*Seçilmiş Metin*:
# # #

Evren ilkin kütleçekim dalgaları ile nasıl oluştu?

Evren-ilkin-kütleçekim-dalgaları-ile-nasıl-oluştuBüyük patlamadan kalan ilkin kütleçekim dalgaları evrenin nasıl oluştuğunu gösterecek. Büyük patlama, uzay boşluğuna kara delik çarpışmalarından çok daha şiddetli kütleçekim dalgaları yaydı. Öyle ki Roger Penrose’a göre, yaşadığımız evren kara delik olarak çöken eski bir evrenden doğmuş olabilir.

İlk kütleçekim dalgaları            

İki kara delik veya nötron yıldızı çarpıştığı zaman birleşiyor ve daha büyük kütleye sahip tek bir kara deliğe dönüşüyor. Ancak, yeni kara deliğin kütlesi, çarpışan kara deliklerin kütlesinin sadece üçte ikisine eşit oluyor. Sonuçta bunlar çarpışırken, sahip olduğu kütlenin üçte birini uzaya kütleçekim dalgaları olarak salıyor.

Ancak, kara deliklerin içinde yerçekiminin sonsuz olduğu veya sonsuza ulaştığı tekillik noktası yer alıyor. İşte bu yüzden ışık kara deliklerden dışarı çıkamıyor ve bu cisimler kara delik adını alıyor. Öte yandan, bugünkü evrende bulunan maddenin tamamı ve enerjinin önemli bir kısmı da büyük patlama sırasında tekilliğe sıkışmıştı.

Kütlenin enerjiden oluşmasından yola çıkan evrenbilimciler de büyük patlama sırasında, uzaya çok şiddetli kütleçekim dalgalarının yayıldığını düşünüyorlar. Bunlara ilkin kütleçekim dalgaları diyoruz. İlkin kütleçekim dalgaları evrenin büyük patlamadan sonra nasıl oluştuğunu gösteriyor.

İlgili yazı: Dünyada Olmayan Elementler İçeren Yıldız

Evren-ilkin-kütleçekim-dalgaları-ile-nasıl-oluştu
Kütleçekim dalgaları uzay-zamanı dalgalandırıyor. Büyük patlamadan kalma ilkin kütleçekim dalgaları ise evrenin nasıl oluştuğunu gösteriyor. Hem Roger Penrose’un uyumlu döngüsel kozmoloji teorisi, hem de sicim teorisi tümüyle farklı nedenlerle, evrenin oluşumu sırasında kütleçekim dalgaları üretildiğini söylüyor.

 

Ancak yerçekimi ile karıştırmayın!

Yerçekimi dalgaları mekanik dalgalar ve örneğin denizi dalgalandırıyor. Kütleçekim dalgaları ise bizzat uzay boşluğunu dalgalandırıyor. Dahası, her saniye Dünya’nın içinden çok sayıda kütleçekim dalgası geçiyor ve bunlar gezegenimizi stres topu gibi sıkıştırıp esnetiyor. Neyse ki kara delik çarpışmalarından kaynaklanan dalgalar bize gelene kadar zayıfladığından Dünya’yı parçalamıyor!

# # #

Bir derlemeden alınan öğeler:

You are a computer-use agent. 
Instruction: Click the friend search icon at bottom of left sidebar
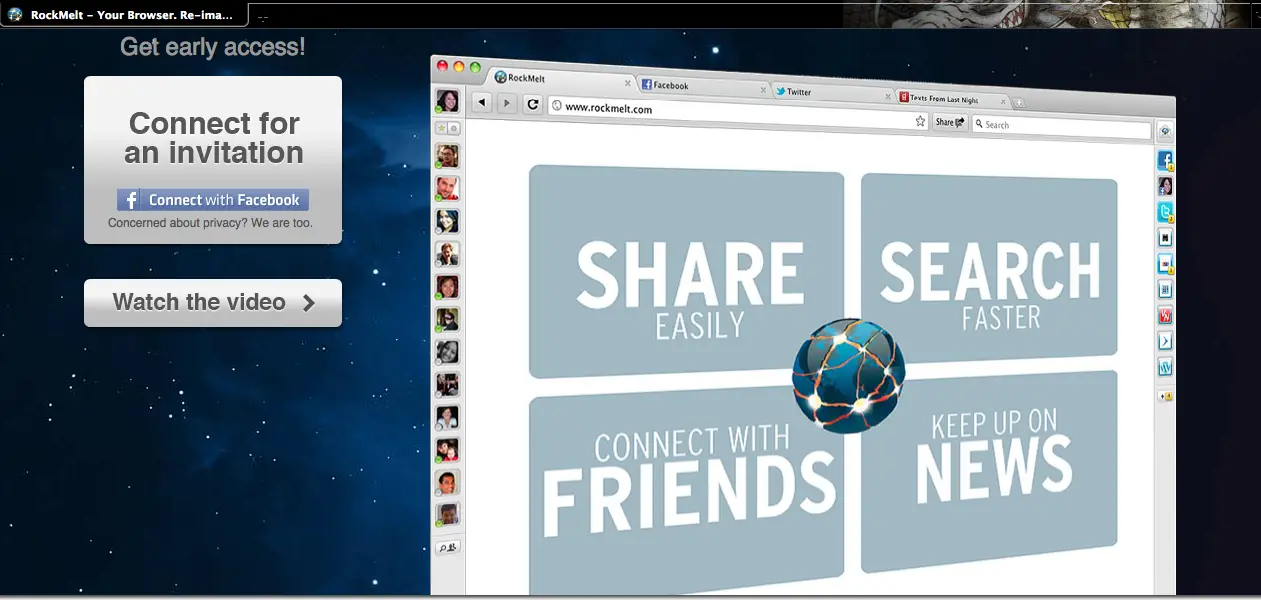447,547
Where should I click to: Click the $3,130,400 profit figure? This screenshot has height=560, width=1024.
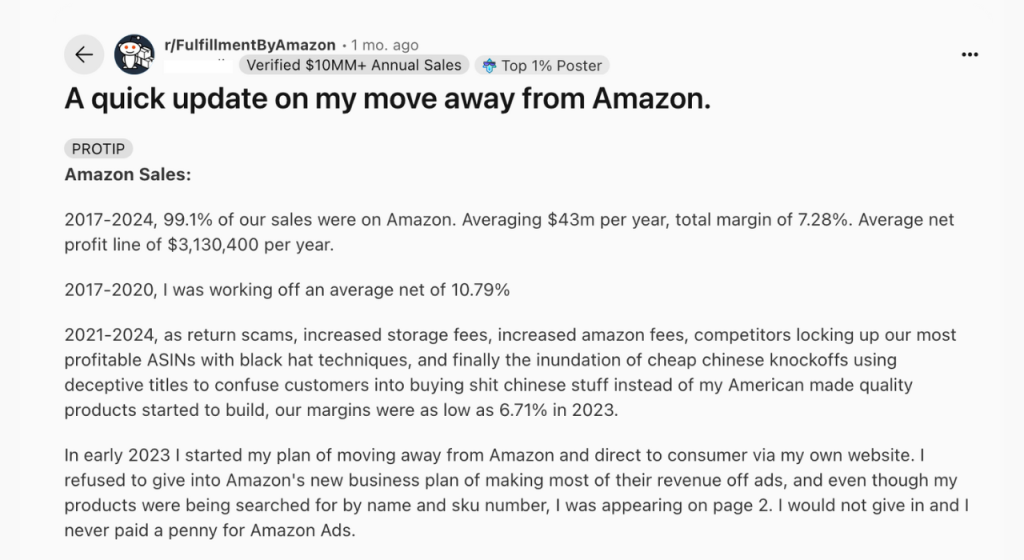click(x=213, y=245)
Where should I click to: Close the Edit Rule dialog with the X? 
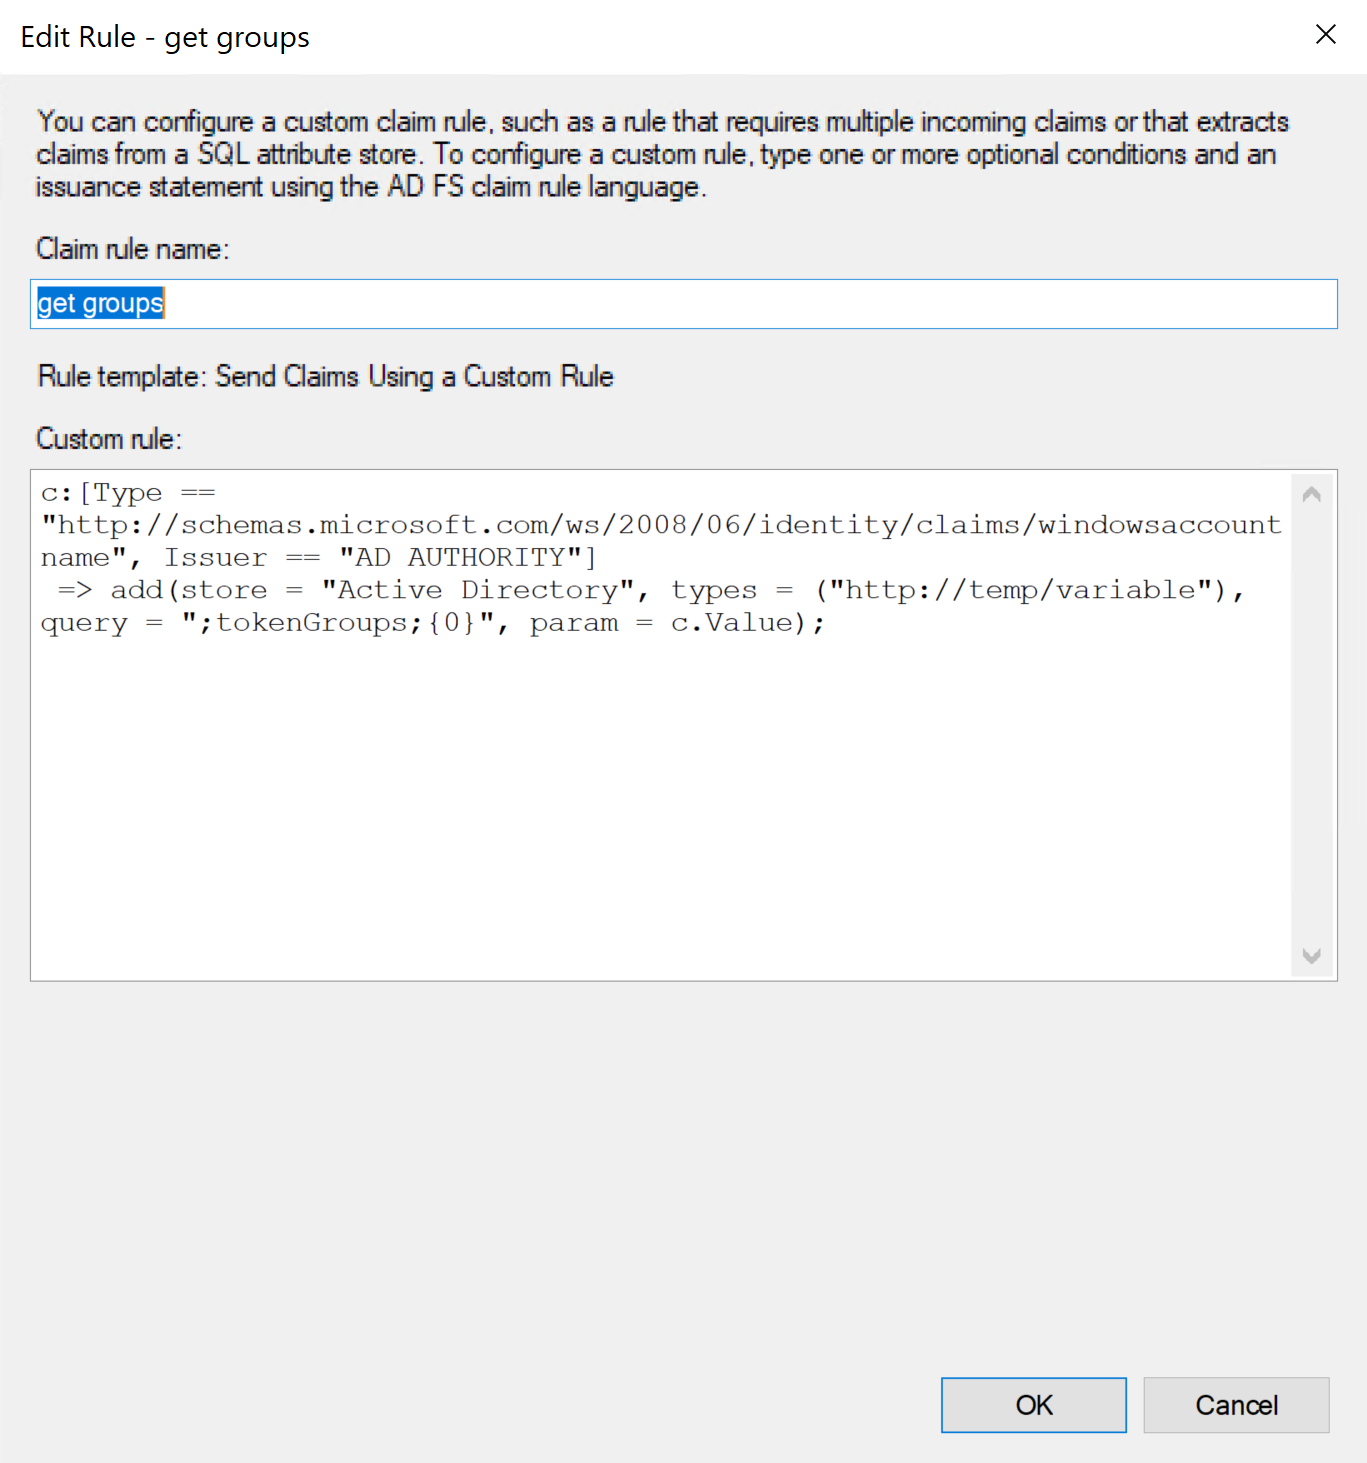[x=1325, y=34]
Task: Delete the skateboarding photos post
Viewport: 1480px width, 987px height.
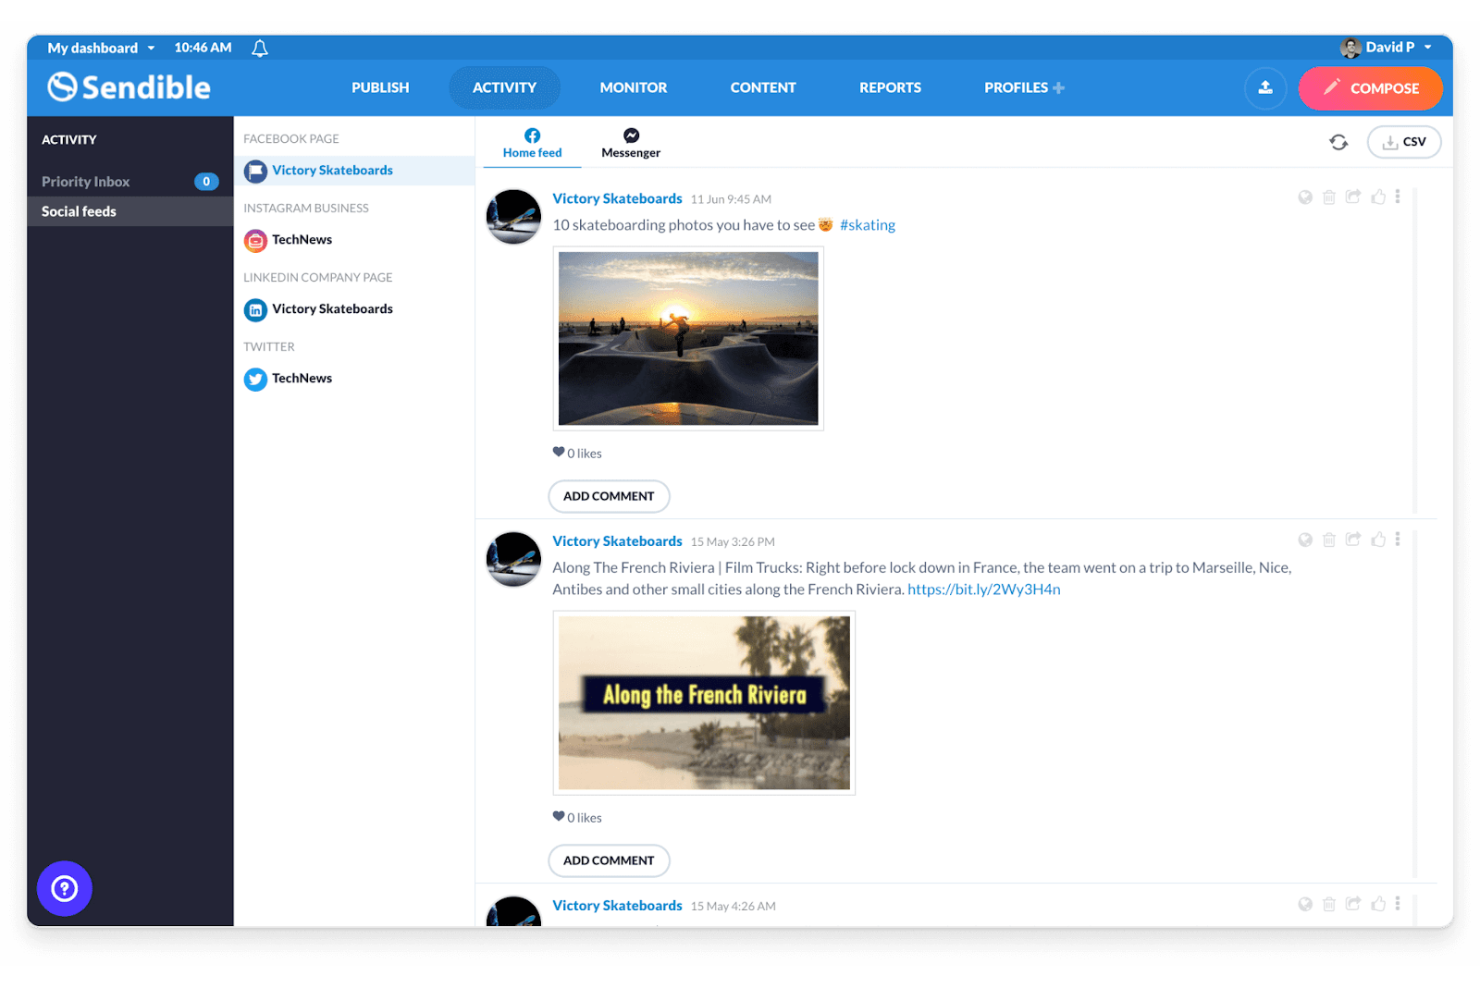Action: click(x=1329, y=197)
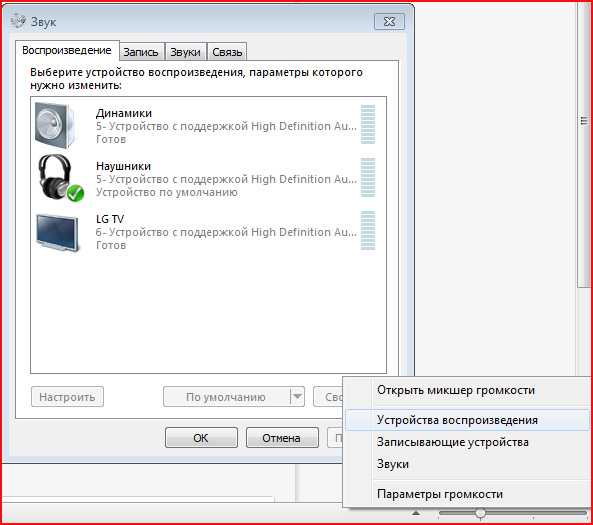Click the Наушники volume level meter
This screenshot has width=593, height=525.
[x=368, y=177]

# # #

*Yazılı Alıştırma*: Kütleçekim dalgaları metnindeki "İki kara delik" ile "dalgaları olarak salıyor." arasındaki bölümü (her ikisi de dahil), "nötron yıldızı" ifadesinin yerine "beyaz cüce" koyarak yeniden yazın.

*Alıştırmanın Yanıtı*:
İki kara delik veya beyaz cüce çarpıştığı zaman birleşiyor ve daha büyük kütleye sahip tek bir kara deliğe dönüşüyor. Ancak, yeni kara deliğin kütlesi, çarpışan kara deliklerin kütlesinin sadece üçte ikisine eşit oluyor. Sonuçta bunlar çarpışırken, sahip olduğu kütlenin üçte birini uzaya kütleçekim dalgaları olarak salıyor.